■ YOUR GOAL ■
Rewrite the listing below, replacing "computer-use agent" with "screen assistant" and leaving everything else unchanged.

■ SUPPLIED INFORMATION ■
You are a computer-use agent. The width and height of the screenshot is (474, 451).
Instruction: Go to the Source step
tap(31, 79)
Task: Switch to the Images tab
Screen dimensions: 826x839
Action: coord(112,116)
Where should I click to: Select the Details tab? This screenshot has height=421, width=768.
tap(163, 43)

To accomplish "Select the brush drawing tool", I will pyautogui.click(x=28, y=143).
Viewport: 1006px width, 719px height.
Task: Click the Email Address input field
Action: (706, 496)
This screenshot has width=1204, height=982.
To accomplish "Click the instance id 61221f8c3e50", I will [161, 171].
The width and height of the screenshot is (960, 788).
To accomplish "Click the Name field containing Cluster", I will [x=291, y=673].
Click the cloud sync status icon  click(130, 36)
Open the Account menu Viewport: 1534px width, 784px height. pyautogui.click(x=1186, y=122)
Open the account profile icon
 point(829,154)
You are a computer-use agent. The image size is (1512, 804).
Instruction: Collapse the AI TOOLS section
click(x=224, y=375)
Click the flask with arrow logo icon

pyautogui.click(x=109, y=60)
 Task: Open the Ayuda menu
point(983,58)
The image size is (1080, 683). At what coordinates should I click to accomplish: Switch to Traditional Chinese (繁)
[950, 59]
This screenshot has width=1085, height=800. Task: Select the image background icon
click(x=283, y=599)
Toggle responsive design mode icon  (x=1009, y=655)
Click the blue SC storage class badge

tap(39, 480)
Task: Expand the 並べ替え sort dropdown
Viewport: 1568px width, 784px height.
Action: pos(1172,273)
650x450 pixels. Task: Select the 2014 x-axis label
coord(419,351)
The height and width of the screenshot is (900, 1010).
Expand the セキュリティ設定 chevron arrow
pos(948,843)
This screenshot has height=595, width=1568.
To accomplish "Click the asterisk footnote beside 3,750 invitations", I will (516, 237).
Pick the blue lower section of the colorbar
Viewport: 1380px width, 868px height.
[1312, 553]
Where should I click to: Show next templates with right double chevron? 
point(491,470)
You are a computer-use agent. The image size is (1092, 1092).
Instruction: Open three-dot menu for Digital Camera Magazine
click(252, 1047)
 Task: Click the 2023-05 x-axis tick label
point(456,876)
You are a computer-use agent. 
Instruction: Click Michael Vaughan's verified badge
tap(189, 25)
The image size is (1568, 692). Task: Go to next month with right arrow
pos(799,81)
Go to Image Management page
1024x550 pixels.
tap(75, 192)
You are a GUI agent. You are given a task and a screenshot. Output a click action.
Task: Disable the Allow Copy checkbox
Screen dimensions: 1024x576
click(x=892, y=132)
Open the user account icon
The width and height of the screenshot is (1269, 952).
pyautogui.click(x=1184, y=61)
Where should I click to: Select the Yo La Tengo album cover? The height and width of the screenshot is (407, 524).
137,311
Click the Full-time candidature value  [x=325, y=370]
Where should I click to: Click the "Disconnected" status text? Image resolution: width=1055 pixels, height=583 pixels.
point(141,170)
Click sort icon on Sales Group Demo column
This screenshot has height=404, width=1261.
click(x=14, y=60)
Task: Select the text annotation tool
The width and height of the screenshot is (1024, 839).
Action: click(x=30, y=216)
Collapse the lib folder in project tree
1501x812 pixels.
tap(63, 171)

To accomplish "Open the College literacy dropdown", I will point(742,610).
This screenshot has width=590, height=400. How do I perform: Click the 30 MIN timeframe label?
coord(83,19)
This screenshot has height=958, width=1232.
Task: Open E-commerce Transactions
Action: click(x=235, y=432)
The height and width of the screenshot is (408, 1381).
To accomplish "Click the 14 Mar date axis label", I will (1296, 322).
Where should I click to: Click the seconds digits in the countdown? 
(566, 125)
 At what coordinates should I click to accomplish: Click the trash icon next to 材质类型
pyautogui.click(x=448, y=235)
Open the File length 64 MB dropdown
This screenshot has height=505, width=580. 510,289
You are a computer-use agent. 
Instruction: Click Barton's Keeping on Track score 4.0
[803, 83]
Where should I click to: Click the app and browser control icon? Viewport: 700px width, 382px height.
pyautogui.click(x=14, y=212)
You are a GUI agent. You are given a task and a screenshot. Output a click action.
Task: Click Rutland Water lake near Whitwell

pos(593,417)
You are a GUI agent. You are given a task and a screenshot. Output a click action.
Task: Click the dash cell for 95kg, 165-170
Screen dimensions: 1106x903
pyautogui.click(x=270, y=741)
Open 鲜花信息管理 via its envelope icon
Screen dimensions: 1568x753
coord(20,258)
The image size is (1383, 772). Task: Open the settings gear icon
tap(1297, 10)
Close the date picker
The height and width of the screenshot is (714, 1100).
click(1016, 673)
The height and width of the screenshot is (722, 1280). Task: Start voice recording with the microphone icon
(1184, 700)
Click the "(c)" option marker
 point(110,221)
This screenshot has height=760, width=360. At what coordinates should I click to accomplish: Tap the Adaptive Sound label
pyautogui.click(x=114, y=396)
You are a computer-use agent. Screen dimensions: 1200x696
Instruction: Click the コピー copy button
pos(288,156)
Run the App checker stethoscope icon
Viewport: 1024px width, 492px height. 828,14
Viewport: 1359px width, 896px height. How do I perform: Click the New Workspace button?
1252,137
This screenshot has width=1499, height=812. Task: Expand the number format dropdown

■ RESULT FOR THIS EXERCISE ■
You are a screen assistant. The width and height of the screenshot is (474, 451).
Instruction: Go to the Source step
tap(31, 79)
Task: Switch to the Images tab
Screen dimensions: 826x839
Action: coord(112,116)
Where should I click to: Select the Details tab? This screenshot has height=421, width=768.
tap(163, 43)

To accomplish "Select the brush drawing tool", I will pyautogui.click(x=28, y=143).
Viewport: 1006px width, 719px height.
Task: Click the Email Address input field
Action: (706, 496)
This screenshot has width=1204, height=982.
To accomplish "Click the instance id 61221f8c3e50", I will [161, 171].
The width and height of the screenshot is (960, 788).
To accomplish "Click the Name field containing Cluster", I will [x=291, y=673].
Click the cloud sync status icon  click(130, 36)
Open the Account menu Viewport: 1534px width, 784px height. pyautogui.click(x=1186, y=122)
Open the account profile icon
 point(829,154)
You are a screen assistant. The image size is (1512, 804).
Instruction: Collapse the AI TOOLS section
click(x=224, y=375)
Click the flask with arrow logo icon

pyautogui.click(x=109, y=60)
 Task: Open the Ayuda menu
point(983,58)
The image size is (1080, 683). At what coordinates should I click to accomplish: Switch to Traditional Chinese (繁)
[950, 59]
This screenshot has width=1085, height=800. Task: Select the image background icon
click(x=283, y=599)
Toggle responsive design mode icon  (x=1009, y=655)
Click the blue SC storage class badge

tap(39, 480)
Task: Expand the 並べ替え sort dropdown
Viewport: 1568px width, 784px height.
Action: pos(1172,273)
650x450 pixels. Task: Select the 2014 x-axis label
coord(419,351)
The height and width of the screenshot is (900, 1010).
Expand the セキュリティ設定 chevron arrow
pos(948,843)
This screenshot has height=595, width=1568.
To accomplish "Click the asterisk footnote beside 3,750 invitations", I will (516, 237).
Pick the blue lower section of the colorbar
Viewport: 1380px width, 868px height.
[1312, 553]
Where should I click to: Show next templates with right double chevron? 
point(491,470)
You are a screen assistant. The image size is (1092, 1092).
Instruction: Open three-dot menu for Digital Camera Magazine
click(252, 1047)
 Task: Click the 2023-05 x-axis tick label
point(456,876)
You are a screen assistant. 
Instruction: Click Michael Vaughan's verified badge
tap(189, 25)
The image size is (1568, 692). Task: Go to next month with right arrow
pos(799,81)
Go to Image Management page
1024x550 pixels.
tap(75, 192)
You are a GUI agent. You are given a task and a screenshot. Output a click action.
Task: Disable the Allow Copy checkbox
Screen dimensions: 1024x576
click(x=892, y=132)
Open the user account icon
The width and height of the screenshot is (1269, 952).
pyautogui.click(x=1184, y=61)
Where should I click to: Select the Yo La Tengo album cover? The height and width of the screenshot is (407, 524).
137,311
Click the Full-time candidature value  [x=325, y=370]
Where should I click to: Click the "Disconnected" status text? Image resolution: width=1055 pixels, height=583 pixels.
point(141,170)
Click sort icon on Sales Group Demo column
This screenshot has height=404, width=1261.
click(x=14, y=60)
Task: Select the text annotation tool
The width and height of the screenshot is (1024, 839).
Action: click(x=30, y=216)
Collapse the lib folder in project tree
1501x812 pixels.
tap(63, 171)

To accomplish "Open the College literacy dropdown", I will point(742,610).
This screenshot has width=590, height=400. How do I perform: Click the 30 MIN timeframe label?
coord(83,19)
This screenshot has height=958, width=1232.
Task: Open E-commerce Transactions
Action: click(x=235, y=432)
The height and width of the screenshot is (408, 1381).
To accomplish "Click the 14 Mar date axis label", I will (1296, 322).
Where should I click to: Click the seconds digits in the countdown? 
(566, 125)
 At what coordinates should I click to accomplish: Click the trash icon next to 材质类型
pyautogui.click(x=448, y=235)
Open the File length 64 MB dropdown
This screenshot has height=505, width=580. 510,289
You are a screen assistant. 
Instruction: Click Barton's Keeping on Track score 4.0
[803, 83]
Where should I click to: Click the app and browser control icon? Viewport: 700px width, 382px height.
pyautogui.click(x=14, y=212)
You are a GUI agent. You are given a task and a screenshot. Output a click action.
Task: Click Rutland Water lake near Whitwell

pos(593,417)
You are a GUI agent. You are given a task and a screenshot. Output a click action.
Task: Click the dash cell for 95kg, 165-170
Screen dimensions: 1106x903
pyautogui.click(x=270, y=741)
Open 鲜花信息管理 via its envelope icon
Screen dimensions: 1568x753
coord(20,258)
The image size is (1383, 772). Task: Open the settings gear icon
tap(1297, 10)
Close the date picker
The height and width of the screenshot is (714, 1100).
click(1016, 673)
The height and width of the screenshot is (722, 1280). Task: Start voice recording with the microphone icon
(1184, 700)
Click the "(c)" option marker
 point(110,221)
This screenshot has height=760, width=360. At what coordinates should I click to accomplish: Tap the Adaptive Sound label
pyautogui.click(x=114, y=396)
You are a screen assistant. Screen dimensions: 1200x696
Instruction: Click the コピー copy button
pos(288,156)
Run the App checker stethoscope icon
Viewport: 1024px width, 492px height. 828,14
Viewport: 1359px width, 896px height. How do I perform: Click the New Workspace button?
1252,137
This screenshot has width=1499, height=812. Task: Expand the number format dropdown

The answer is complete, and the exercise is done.